On Thursday, Sportico published a ranking of the value of each NWSL team, with Angel City leading at $335 million for a third straight time.
Although the fee expansion teams paid back in 2022 to join the league was $2 million, in the case of Angel City and San Diego, that fee has increased
100x, according to Sportico.
That website estimated the average value of an NWSL club at $184 million, up 77% compared to September 2024 and 179% compared to 2023 (average $66 million).
How much worth are the 14 teams playing in the league in 2025? $2.6 billion.
The increase in worth for Angel City represents up 34% from 2024 and 86% from 2023. Three other teams follow the Californian club with at least $200 million: Kansas City Current ($315 million), Bay FC ($208 million), and San Diego ($200 million).
While Gotham is not among those top teams in terms monetary worth, it is important to highlight that they doubled in value up 119% ($175 million).
Sportico also highlighted the increase in investment in training facilities, such as the one Portland Thorns’ owners Lisa Bhathal Merage and Alex Bhathal have invested in for the NWSL club and the WNBA club, the Portland Fire. That facility broke ground on a $150 million figure.
They also mentioned the High Impact Player Rule, which allows the teams to exceed the salary cap by $1 million for star players. That rule allowed the Washington Spirit to re-sign Trinity Rodman in a deal worth more than $2 million per year.
Besides that, we have to remember the $140 million invested by Angie and Chris Long in Kansas City’s privately financed CPKC Stadium, plus the $52 million spent on their Riverside practice facility. The fact that they now control all the revenue that streams out of that stadium, generated an estimated of $41 million in local revenue in 2025, the highest in NWSL.
Speaking of revenue, Sportico points to the Spirit as the club with the best revenue growth, up %66 to $19.6 million. Sponsorship revenue also increased 50% after the team won the championship. And regarding sponsorship, there was an increase of 44% at a league level.
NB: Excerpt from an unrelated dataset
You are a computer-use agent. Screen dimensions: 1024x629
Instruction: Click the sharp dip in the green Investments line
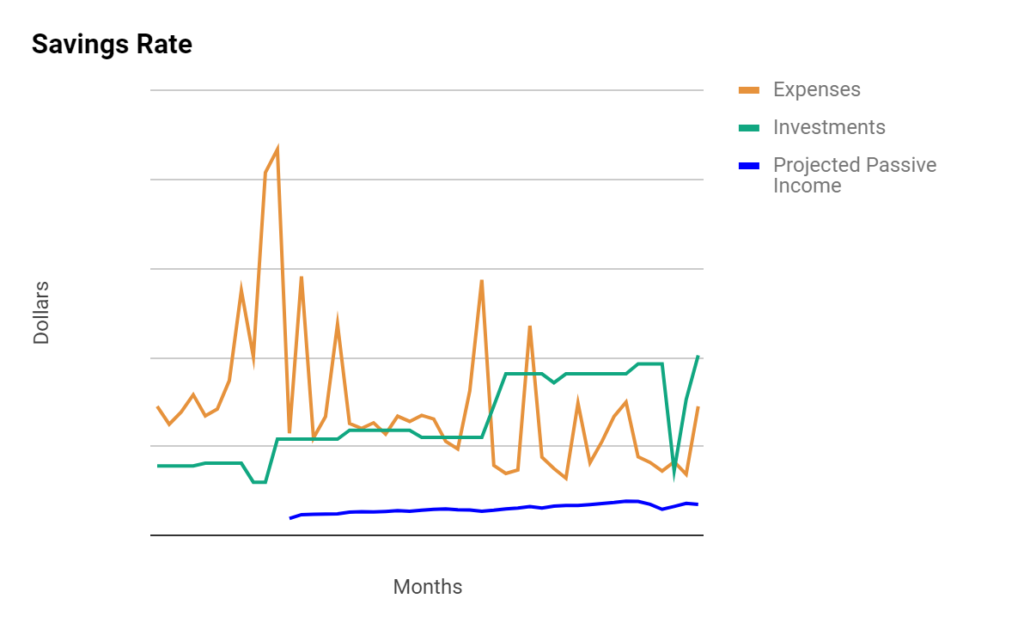[x=675, y=477]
Viewership also grew 61% on ESPN, with the current TV package valued at $60 million per year, which represents a 40x increase. We have to bear in mind, though, that production costs and marketing take two-thirds of the money, which results in cash payouts of just over $1 million per club.
But not everything is increased in numbers because there was a 5% decrease in attendance. The most notable were San Diego (-26%), Chicago (-22%), Utah (-16%), Angel City (-16%) and Racing Louisville (-15%).